Due to a typesetting error, the first edition in 1644 included, after article 52, another paragraph (titled "The Conclusion" in the corrected version of 1646) that was also numbered (in roman numbers) as 52. This has led some to assume that the confession contained 53 articles.

== Doctrine ==
The confession has an emphasis on christology, soteriology and ecclesiology. It contains the doctrine of the regenerate Church and credobaptism.

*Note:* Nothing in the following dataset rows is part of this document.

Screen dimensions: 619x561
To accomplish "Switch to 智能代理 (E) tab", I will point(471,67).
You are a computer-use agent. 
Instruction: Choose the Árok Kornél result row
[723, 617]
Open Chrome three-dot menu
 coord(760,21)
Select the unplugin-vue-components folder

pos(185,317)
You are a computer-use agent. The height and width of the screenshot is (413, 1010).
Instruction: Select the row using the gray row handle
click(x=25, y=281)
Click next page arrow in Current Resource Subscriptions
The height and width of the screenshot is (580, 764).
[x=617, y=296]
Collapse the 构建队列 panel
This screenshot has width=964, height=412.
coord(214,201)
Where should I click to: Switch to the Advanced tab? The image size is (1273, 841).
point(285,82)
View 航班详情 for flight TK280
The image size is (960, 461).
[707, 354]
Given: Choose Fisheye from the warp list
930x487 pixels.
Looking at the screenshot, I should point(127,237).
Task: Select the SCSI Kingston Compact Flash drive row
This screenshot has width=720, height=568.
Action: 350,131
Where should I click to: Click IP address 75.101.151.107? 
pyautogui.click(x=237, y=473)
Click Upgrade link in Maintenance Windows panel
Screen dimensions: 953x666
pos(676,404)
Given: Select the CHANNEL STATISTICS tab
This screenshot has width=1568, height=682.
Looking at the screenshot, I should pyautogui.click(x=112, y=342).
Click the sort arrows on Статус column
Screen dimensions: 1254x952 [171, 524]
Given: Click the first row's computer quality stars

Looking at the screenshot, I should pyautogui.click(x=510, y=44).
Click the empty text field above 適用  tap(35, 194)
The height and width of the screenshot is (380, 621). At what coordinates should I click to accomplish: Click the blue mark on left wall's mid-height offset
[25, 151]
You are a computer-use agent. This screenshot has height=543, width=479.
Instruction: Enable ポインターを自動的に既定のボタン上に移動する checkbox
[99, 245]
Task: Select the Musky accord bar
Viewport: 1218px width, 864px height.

According to Baptist historian William Lumpkin: “Essential agreement [between the Second London Confession of Faith and the earlier First London Confession] was claimed in the introductory note [of the Second London Confession], but scarcity of copies and general ignorance of that [first] Confession, as well as the need for more full and distinct expression of views than that Confession offered, were given as reasons for preparing the new Confession. As a matter of fact, there are numerous and marked differences between this Confession and that of 1644. To be sure, certain phrases were taken from the former Confession, and there are evidences that other reminiscences from it were included, but, nevertheless, a number of significant and far-reaching changes were made. Among the innovations were the treatment of such subjects as the Scriptures, the Sabbath, and marriage. Moreover, the views of the church and of the ordinances were altered.”

== Signatories ==
The original 1644 confession was signed by:

- William Kiffin,
- Thomas Patience,
- John Spilsbery,
- George Tipping,
- Samuel Richardson,
- Thomas Shippard,
- Thomas Munday,
- John Mabbatt,
- John Webb,
- Thomas Killcop,
- Paul Hobson,
- Thomas Goare,
- Joseph Phelps, and
- Edward Heath.

== Current usage ==
Reformed Baptist churches have subscribed to the First London Confession of Faith because of reservations to some of the specifics of the Second London Confession and thus could not adopt the latter without exceptions. In 2022, a new Comprehensive Edition of the confession has been published, integrating textual variants from the historical text versions of the London editions. This version is not comprehensive in the sense of including or documenting every variant from each of the original text versions, rather, based on the text of the second edition from 1646, it does include variants from the earlier 1644 and the later 1651/1652 versions in passages where these in the editor's view most fully express biblical truths. In a few select cases, the text has been amended after consulting other sources contemporary to its authors, this has led to the inclusion of an article on the Lord's Supper; these textual decisions are fully documented.